Print the data exactly as it appears, keeping every word.

_____

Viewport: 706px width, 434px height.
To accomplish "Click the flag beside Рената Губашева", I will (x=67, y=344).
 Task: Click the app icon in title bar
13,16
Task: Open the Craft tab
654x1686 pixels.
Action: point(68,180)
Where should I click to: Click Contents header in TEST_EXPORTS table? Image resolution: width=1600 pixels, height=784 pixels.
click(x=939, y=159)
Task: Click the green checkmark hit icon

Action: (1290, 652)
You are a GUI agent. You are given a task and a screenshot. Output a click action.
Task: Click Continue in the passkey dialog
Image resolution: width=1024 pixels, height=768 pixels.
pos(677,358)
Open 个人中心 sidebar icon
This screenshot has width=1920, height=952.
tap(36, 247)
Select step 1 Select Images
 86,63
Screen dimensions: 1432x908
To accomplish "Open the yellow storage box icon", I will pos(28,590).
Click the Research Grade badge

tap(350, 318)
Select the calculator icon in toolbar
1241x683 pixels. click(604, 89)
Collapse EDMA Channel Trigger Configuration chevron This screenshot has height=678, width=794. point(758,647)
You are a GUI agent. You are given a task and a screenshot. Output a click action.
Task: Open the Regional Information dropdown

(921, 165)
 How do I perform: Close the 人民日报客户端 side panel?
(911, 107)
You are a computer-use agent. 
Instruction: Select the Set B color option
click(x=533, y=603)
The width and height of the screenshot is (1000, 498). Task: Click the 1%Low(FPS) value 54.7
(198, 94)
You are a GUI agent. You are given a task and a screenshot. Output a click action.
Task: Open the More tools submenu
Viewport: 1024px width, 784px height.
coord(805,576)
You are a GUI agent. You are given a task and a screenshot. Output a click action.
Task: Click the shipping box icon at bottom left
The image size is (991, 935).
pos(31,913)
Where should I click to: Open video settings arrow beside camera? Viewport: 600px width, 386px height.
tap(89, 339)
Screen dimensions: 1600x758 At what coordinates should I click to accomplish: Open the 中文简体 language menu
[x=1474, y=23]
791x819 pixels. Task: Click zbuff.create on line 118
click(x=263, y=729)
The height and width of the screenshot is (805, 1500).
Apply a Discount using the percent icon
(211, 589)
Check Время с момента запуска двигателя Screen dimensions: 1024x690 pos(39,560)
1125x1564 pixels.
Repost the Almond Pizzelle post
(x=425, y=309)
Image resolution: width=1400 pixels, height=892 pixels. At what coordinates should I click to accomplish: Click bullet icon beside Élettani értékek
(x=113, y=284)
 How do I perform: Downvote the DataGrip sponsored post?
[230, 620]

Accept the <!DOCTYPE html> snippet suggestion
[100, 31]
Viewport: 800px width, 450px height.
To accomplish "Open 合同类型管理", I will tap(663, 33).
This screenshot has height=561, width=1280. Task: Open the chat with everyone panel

_____

> _Response for this exercise_:
Viewport: 706px width, 434px height.
To accomplish "Click the flag beside Рената Губашева", I will (x=67, y=344).
 Task: Click the app icon in title bar
13,16
Task: Open the Craft tab
654x1686 pixels.
Action: point(68,180)
Where should I click to: Click Contents header in TEST_EXPORTS table? Image resolution: width=1600 pixels, height=784 pixels.
click(x=939, y=159)
Task: Click the green checkmark hit icon

Action: (1290, 652)
You are a GUI agent. You are given a task and a screenshot. Output a click action.
Task: Click Continue in the passkey dialog
Image resolution: width=1024 pixels, height=768 pixels.
pos(677,358)
Open 个人中心 sidebar icon
This screenshot has width=1920, height=952.
tap(36, 247)
Select step 1 Select Images
 86,63
Screen dimensions: 1432x908
To accomplish "Open the yellow storage box icon", I will pos(28,590).
Click the Research Grade badge

tap(350, 318)
Select the calculator icon in toolbar
1241x683 pixels. click(604, 89)
Collapse EDMA Channel Trigger Configuration chevron This screenshot has height=678, width=794. point(758,647)
You are a GUI agent. You are given a task and a screenshot. Output a click action.
Task: Open the Regional Information dropdown

(921, 165)
 How do I perform: Close the 人民日报客户端 side panel?
(911, 107)
You are a computer-use agent. 
Instruction: Select the Set B color option
click(x=533, y=603)
The width and height of the screenshot is (1000, 498). Task: Click the 1%Low(FPS) value 54.7
(198, 94)
You are a GUI agent. You are given a task and a screenshot. Output a click action.
Task: Open the More tools submenu
Viewport: 1024px width, 784px height.
coord(805,576)
You are a GUI agent. You are given a task and a screenshot. Output a click action.
Task: Click the shipping box icon at bottom left
The image size is (991, 935).
pos(31,913)
Where should I click to: Open video settings arrow beside camera? Viewport: 600px width, 386px height.
tap(89, 339)
Screen dimensions: 1600x758 At what coordinates should I click to accomplish: Open the 中文简体 language menu
[x=1474, y=23]
791x819 pixels. Task: Click zbuff.create on line 118
click(x=263, y=729)
The height and width of the screenshot is (805, 1500).
Apply a Discount using the percent icon
(211, 589)
Check Время с момента запуска двигателя Screen dimensions: 1024x690 pos(39,560)
1125x1564 pixels.
Repost the Almond Pizzelle post
(x=425, y=309)
Image resolution: width=1400 pixels, height=892 pixels. At what coordinates should I click to accomplish: Click bullet icon beside Élettani értékek
(x=113, y=284)
 How do I perform: Downvote the DataGrip sponsored post?
[230, 620]

Accept the <!DOCTYPE html> snippet suggestion
[100, 31]
Viewport: 800px width, 450px height.
To accomplish "Open 合同类型管理", I will tap(663, 33).
This screenshot has height=561, width=1280. Task: Open the chat with everyone panel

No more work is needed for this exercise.